Stored data:
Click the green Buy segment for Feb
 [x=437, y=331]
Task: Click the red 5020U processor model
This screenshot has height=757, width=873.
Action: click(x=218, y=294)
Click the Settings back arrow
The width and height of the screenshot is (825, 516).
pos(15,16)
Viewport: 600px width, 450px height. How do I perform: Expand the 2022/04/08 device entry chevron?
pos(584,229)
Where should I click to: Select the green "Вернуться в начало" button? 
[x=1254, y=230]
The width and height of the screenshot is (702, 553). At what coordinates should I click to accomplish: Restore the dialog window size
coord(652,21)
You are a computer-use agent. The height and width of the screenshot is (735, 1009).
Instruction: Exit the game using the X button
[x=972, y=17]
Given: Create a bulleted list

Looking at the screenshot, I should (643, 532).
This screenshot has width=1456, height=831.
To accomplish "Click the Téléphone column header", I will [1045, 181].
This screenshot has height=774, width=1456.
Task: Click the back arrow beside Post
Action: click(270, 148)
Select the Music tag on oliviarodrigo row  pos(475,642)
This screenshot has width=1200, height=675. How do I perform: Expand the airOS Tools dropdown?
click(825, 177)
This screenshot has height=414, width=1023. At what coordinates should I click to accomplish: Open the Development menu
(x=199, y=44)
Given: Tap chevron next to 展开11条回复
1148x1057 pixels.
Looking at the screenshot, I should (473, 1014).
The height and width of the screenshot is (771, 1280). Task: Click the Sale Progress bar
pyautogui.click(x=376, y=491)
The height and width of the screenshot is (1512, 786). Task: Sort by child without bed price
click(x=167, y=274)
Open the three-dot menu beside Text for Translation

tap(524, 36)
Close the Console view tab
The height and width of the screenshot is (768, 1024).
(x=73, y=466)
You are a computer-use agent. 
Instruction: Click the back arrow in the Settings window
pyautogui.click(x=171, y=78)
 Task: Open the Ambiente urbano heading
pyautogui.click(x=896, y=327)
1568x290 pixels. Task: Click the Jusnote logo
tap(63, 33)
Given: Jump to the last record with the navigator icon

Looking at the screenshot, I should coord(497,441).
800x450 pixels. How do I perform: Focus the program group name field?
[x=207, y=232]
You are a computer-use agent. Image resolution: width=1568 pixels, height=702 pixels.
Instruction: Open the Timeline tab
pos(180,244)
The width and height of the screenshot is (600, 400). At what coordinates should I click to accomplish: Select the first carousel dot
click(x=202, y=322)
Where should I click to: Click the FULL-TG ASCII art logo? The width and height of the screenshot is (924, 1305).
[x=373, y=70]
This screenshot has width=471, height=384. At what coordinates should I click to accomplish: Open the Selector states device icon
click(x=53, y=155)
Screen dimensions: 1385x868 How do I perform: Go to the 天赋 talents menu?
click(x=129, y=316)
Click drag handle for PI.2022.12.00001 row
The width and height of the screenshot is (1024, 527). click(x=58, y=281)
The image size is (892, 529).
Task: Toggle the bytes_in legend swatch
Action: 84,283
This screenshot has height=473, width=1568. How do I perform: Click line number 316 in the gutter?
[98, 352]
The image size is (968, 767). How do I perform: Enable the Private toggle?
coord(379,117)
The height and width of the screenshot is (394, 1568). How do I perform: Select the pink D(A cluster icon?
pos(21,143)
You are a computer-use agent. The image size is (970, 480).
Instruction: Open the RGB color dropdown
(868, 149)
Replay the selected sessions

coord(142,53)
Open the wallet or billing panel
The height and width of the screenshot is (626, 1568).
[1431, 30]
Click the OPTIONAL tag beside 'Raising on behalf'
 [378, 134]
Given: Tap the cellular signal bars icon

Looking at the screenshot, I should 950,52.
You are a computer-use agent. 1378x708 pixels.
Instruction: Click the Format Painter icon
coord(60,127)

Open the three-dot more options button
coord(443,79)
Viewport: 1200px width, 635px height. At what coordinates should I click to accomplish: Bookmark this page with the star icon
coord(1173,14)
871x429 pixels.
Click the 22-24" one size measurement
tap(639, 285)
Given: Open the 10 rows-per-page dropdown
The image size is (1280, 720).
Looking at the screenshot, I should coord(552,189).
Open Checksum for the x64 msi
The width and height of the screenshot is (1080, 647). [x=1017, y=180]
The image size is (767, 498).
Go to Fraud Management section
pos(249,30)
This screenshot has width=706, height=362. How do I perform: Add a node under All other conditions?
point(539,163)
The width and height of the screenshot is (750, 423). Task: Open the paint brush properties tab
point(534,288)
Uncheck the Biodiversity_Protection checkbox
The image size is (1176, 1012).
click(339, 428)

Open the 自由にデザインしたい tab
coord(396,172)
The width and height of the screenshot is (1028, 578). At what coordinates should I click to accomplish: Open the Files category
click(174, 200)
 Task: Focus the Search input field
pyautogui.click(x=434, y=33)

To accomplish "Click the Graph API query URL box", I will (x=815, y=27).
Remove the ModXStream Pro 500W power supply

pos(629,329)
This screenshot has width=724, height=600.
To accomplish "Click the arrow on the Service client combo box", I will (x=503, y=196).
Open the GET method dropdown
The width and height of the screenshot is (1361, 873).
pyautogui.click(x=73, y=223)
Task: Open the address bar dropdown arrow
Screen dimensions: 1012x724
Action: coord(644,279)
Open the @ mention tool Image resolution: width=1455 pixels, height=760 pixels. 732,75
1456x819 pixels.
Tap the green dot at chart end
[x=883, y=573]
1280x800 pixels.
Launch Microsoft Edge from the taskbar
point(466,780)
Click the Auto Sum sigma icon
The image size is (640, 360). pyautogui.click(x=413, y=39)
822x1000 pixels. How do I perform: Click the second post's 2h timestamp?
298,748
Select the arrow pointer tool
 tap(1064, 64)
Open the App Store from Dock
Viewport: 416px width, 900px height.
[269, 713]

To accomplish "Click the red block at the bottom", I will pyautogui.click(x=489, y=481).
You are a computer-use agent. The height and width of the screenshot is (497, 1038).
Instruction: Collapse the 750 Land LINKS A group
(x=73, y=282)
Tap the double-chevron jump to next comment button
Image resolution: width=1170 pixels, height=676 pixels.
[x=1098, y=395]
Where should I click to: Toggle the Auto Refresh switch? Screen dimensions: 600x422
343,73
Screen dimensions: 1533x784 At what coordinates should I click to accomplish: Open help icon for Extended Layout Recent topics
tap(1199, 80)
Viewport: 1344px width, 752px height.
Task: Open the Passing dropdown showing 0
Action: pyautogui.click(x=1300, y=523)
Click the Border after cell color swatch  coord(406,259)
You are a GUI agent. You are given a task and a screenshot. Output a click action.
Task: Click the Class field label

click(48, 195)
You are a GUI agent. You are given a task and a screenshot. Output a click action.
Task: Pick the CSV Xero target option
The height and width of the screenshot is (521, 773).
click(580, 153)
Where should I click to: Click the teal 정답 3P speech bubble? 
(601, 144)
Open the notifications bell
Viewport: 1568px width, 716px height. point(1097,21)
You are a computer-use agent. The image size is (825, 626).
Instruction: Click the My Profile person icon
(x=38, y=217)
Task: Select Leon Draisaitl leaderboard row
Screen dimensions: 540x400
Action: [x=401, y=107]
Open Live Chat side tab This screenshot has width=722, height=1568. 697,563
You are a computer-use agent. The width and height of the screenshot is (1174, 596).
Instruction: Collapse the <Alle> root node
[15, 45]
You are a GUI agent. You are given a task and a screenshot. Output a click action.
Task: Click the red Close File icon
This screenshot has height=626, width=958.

WHAT TO DO: Check the data for the word "Close" and pull out the lines that have it.

SOLUTION:
Close the Console view tab
Task: Click the red Close File icon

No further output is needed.